1. Posso começar com uma citação? Ao falar sobre a campanha eleitoral para a Assembleia da República, o secretário-geral do PCP chamou a atenção para as “duas direcções fundamentais da sua actuação”. Eram elas: “Por um lado, evitar uma maioria da direita […] CDS e PSD e, por outro lado, criar condições para uma maioria de esquerda”. “Temos insistido na necessidade do acordo dos socialistas”, esclareceu, porque senão “o PS vai aliar-se à direita, vai aliar-se ao PSD e talvez ao CDS”. Depois de conhecidos os resultados eleitorais, e perante o sucesso do seu duplo objetivo, defendeu, com convicção e esperança, que “haveria possibilidades para a formação de um governo de esquerda assente nessa [nova] maioria”.

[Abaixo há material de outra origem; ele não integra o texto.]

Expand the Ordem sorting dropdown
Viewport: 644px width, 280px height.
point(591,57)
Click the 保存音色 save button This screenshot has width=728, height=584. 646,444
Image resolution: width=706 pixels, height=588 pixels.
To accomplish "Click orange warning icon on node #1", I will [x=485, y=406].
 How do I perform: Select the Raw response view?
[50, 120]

Todas estas citações são, obviamente, de Álvaro Cunhal, que falava sobre as primeiras eleições legislativas da democracia, em 1976. Está tudo nas Obras Escolhidas de Álvaro Cunhal — Tomo VI, 1976 (Edições Avante!). Quando, há um ano, na noite das legislativas, Jerónimo de Sousa foi o primeiro líder partidário a falar daquilo que viria a ser conhecido como “geringonça”, não estava a inventar a roda, nem a inventar o fogo, nem a inventar um novo capítulo da História das ideias políticas. Estava, simplesmente, a repetir aquilo que Álvaro Cunhal disse sempre.

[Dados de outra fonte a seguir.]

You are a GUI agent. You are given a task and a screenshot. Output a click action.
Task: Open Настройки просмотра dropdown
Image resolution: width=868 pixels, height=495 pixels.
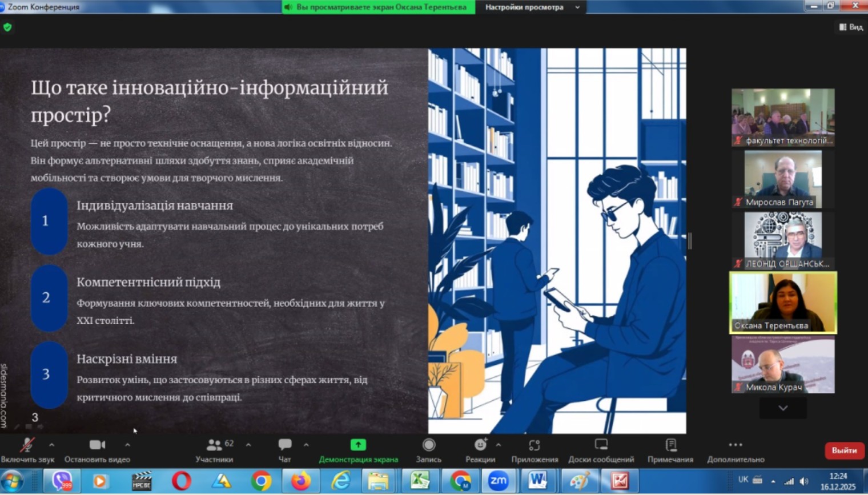(532, 7)
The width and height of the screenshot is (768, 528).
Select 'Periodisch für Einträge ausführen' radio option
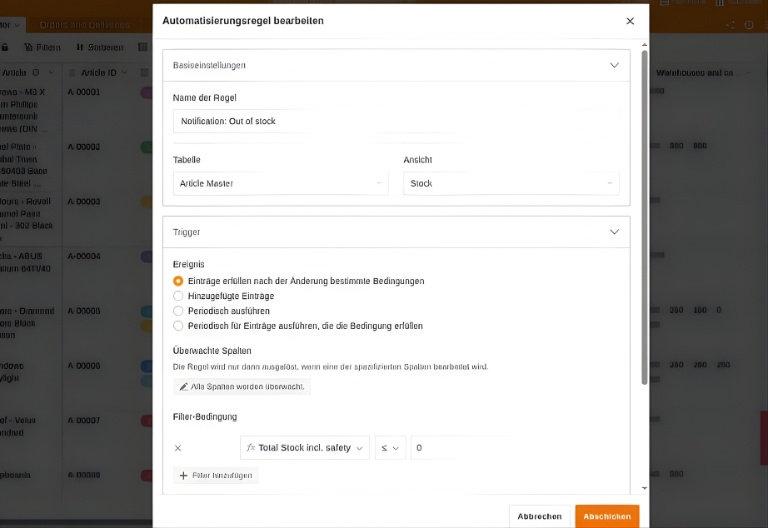pyautogui.click(x=179, y=326)
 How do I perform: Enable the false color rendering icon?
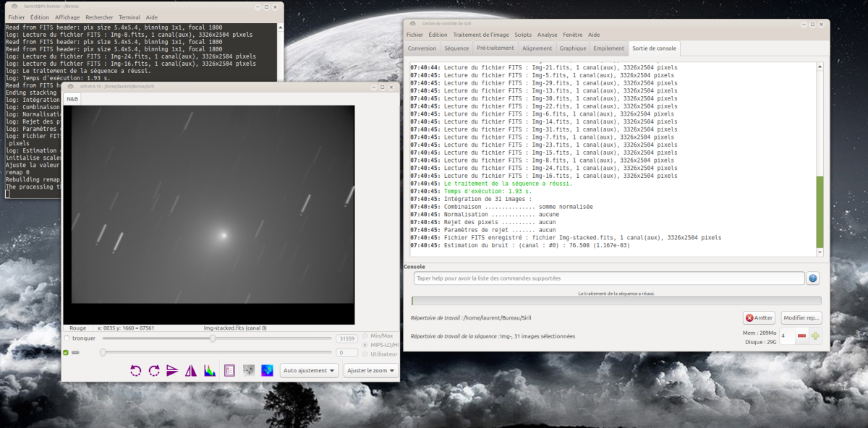pyautogui.click(x=268, y=371)
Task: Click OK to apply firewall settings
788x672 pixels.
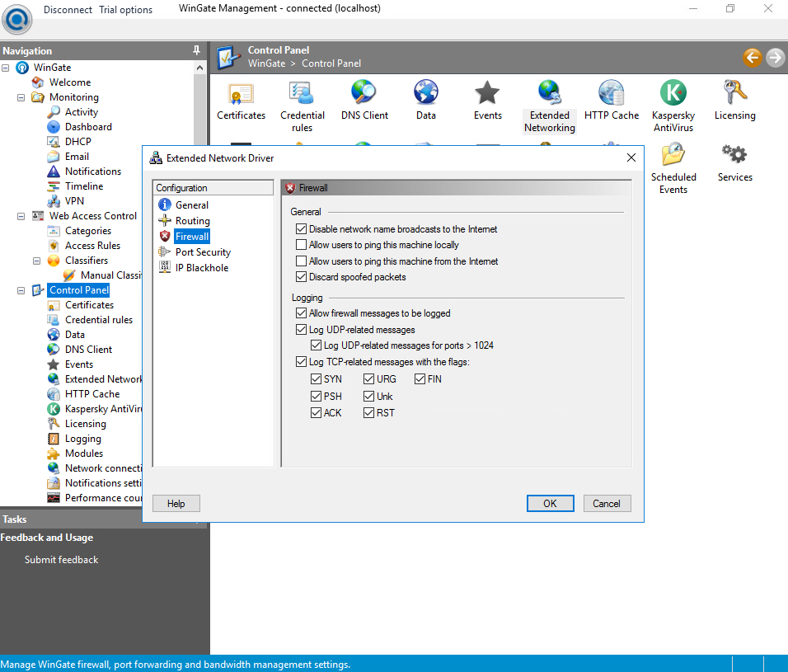Action: (550, 504)
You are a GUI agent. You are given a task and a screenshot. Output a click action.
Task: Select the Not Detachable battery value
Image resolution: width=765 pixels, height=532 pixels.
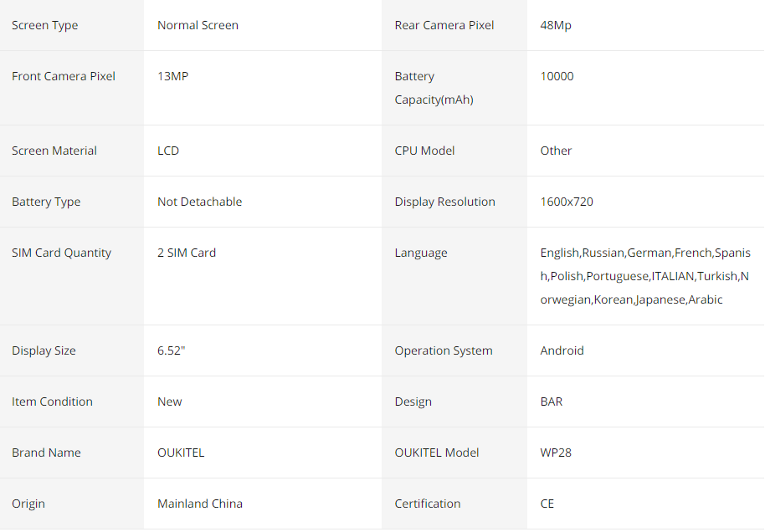pos(199,202)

A tese não tem muito que saber. Bastava que as “relações de força” se conjugassem com a precisão de um mapa astral: era preciso que os partidos “da esquerda” tivessem uma maior representação parlamentar do que os partidos “da direita”; era preciso que o PS ficasse dependente dos votos do PCP para chegar ao poder; e era preciso que os socialistas evitassem a sua histórica e horrível tendência para se juntarem à “direita” em momentos de aperto.

Tudo isso aconteceu em 2015. Ponto um: apesar de ter menos votos do que a direita, a esquerda junta tinha mais deputados. Ponto dois: o PS sozinho não conseguia chegar ao poder. Ponto três: os socialistas não se podiam aliar à direita porque, se o fizessem, seria sempre a direita a governar, uma vez que tinha tido mais votos. A única forma de António Costa se tornar primeiro-ministro era com o apoio do PCP (e do BE, claro, mas essa é outra história).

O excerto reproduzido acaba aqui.